Exercise -
Gather all lines in the entries below that include the word "panel".

____

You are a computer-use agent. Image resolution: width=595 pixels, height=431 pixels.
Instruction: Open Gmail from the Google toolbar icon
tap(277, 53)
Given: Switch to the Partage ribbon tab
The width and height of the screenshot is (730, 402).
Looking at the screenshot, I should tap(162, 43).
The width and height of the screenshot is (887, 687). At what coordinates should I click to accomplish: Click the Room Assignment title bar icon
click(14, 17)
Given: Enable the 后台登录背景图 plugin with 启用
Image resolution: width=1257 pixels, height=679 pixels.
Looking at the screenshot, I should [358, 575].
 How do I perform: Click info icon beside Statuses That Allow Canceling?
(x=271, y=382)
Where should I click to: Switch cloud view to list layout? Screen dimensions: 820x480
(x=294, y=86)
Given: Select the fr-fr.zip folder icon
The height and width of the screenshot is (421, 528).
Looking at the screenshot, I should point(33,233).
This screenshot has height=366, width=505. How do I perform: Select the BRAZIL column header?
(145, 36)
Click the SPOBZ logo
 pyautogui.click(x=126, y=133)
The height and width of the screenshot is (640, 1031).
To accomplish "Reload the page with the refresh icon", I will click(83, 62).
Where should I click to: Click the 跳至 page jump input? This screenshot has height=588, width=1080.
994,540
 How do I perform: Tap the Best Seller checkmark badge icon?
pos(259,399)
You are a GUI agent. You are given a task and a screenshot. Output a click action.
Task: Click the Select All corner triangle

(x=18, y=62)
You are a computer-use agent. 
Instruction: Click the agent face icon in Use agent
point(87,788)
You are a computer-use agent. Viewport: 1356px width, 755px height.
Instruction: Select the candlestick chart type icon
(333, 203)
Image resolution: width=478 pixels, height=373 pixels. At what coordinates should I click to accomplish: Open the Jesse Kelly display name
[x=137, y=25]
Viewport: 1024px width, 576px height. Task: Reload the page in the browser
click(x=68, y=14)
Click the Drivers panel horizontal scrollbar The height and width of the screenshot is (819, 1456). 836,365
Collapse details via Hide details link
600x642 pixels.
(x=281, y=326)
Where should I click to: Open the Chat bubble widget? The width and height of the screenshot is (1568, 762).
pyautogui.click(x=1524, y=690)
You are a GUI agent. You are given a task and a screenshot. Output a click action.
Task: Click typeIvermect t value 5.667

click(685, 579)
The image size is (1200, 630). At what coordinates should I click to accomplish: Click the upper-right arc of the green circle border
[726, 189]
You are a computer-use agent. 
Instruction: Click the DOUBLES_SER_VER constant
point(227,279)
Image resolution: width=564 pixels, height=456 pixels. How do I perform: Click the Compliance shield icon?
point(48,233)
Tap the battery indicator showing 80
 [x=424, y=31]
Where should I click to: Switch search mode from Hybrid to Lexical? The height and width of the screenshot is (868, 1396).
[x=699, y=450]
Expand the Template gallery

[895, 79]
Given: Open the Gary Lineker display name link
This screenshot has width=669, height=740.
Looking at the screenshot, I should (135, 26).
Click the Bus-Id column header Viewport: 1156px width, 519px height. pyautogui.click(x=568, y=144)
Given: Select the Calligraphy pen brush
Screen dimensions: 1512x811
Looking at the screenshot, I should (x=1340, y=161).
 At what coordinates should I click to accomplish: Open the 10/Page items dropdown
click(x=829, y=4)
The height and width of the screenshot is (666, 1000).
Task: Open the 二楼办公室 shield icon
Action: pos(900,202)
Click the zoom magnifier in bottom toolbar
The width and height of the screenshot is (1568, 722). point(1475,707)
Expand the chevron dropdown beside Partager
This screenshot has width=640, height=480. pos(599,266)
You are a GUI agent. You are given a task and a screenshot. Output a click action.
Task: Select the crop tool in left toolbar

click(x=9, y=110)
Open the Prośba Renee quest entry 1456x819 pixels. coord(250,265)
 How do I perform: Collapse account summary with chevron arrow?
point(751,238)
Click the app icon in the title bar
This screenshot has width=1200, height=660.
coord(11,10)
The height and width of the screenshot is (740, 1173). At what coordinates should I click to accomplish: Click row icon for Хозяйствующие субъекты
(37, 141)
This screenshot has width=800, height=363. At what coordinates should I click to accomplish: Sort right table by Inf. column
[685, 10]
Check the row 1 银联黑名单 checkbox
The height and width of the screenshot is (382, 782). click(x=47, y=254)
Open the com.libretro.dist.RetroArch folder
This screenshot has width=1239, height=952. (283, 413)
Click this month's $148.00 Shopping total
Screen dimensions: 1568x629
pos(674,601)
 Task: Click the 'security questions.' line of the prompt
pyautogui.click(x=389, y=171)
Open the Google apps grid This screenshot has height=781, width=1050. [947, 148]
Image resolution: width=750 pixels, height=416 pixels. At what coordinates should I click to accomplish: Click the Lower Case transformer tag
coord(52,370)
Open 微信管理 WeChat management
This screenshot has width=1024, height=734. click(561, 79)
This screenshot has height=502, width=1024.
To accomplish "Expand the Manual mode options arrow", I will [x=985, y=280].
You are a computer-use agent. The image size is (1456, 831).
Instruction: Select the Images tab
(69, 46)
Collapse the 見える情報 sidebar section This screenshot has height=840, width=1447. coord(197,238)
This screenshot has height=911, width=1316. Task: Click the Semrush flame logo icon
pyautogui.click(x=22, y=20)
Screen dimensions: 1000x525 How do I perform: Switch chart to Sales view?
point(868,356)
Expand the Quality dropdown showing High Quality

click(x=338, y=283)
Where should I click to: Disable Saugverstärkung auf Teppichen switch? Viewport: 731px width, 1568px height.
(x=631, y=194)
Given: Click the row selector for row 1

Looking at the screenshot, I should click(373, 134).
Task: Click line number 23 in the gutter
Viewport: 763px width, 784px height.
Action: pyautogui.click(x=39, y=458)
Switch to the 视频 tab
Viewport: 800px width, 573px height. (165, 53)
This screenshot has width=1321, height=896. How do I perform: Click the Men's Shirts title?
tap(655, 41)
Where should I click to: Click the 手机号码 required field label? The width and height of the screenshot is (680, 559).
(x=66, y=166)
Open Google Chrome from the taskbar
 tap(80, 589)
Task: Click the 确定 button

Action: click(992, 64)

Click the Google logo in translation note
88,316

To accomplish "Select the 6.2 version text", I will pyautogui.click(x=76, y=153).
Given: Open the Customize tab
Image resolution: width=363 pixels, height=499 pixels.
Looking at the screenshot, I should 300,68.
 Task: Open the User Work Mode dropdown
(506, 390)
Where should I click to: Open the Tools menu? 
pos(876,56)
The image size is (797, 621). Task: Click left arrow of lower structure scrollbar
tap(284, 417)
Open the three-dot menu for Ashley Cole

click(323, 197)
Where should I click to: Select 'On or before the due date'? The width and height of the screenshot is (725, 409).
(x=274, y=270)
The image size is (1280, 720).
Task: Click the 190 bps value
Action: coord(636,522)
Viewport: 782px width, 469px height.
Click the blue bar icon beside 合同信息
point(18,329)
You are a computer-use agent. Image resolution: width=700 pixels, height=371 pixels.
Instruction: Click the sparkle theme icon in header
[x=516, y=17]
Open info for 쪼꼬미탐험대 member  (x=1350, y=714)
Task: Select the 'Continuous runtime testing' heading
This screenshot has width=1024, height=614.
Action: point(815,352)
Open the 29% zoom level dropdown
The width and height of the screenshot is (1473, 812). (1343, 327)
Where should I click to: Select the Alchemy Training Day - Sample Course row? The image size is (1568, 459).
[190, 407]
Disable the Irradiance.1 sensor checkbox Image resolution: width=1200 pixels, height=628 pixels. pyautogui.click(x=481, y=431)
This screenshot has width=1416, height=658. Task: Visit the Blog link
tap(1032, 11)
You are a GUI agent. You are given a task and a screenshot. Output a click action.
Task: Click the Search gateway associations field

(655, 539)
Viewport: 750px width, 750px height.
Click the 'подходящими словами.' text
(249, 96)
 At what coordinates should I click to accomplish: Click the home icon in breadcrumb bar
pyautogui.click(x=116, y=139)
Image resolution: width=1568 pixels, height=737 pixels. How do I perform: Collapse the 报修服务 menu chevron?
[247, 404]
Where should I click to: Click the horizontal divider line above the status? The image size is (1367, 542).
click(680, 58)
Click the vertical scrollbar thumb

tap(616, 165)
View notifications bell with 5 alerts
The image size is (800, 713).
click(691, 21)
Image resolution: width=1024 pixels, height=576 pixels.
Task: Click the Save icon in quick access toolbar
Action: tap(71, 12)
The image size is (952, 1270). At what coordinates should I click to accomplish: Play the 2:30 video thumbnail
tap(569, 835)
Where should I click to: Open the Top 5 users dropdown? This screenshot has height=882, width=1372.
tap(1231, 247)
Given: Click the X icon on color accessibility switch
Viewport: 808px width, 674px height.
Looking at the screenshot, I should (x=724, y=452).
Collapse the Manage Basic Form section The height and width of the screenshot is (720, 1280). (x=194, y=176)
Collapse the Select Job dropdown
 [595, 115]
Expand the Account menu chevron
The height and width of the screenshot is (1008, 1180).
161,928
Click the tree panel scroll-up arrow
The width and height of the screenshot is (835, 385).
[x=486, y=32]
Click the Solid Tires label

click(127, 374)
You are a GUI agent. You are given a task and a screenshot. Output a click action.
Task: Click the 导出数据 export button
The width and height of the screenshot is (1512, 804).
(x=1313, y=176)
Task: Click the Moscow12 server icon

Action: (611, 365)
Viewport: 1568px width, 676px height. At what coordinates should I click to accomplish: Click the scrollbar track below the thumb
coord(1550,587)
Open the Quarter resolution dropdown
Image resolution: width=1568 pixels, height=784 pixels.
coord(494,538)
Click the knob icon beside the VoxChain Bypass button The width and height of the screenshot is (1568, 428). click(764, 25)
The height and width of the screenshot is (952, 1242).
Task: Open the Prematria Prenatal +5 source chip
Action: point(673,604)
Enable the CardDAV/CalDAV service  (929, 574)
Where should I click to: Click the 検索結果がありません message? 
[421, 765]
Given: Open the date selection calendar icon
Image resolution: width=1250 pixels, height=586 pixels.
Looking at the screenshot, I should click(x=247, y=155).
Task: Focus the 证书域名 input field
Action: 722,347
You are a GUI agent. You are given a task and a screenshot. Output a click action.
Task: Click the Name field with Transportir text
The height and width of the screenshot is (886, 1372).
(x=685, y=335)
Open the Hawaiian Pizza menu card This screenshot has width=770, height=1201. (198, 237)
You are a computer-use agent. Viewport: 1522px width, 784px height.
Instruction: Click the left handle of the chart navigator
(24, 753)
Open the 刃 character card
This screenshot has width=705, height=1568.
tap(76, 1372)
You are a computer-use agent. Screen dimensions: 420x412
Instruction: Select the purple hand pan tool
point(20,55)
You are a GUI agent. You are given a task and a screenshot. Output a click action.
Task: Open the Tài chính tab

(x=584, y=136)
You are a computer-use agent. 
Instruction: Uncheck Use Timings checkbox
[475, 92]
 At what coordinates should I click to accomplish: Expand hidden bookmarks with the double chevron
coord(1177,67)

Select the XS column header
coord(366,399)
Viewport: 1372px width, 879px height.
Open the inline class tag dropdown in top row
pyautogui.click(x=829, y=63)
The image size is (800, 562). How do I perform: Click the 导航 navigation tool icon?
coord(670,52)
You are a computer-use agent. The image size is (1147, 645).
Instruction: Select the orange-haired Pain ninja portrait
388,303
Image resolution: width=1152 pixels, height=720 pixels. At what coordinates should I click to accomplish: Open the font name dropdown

____

Written reply -
Click the Drivers panel horizontal scrollbar The height and width of the screenshot is (819, 1456). 836,365
Click the tree panel scroll-up arrow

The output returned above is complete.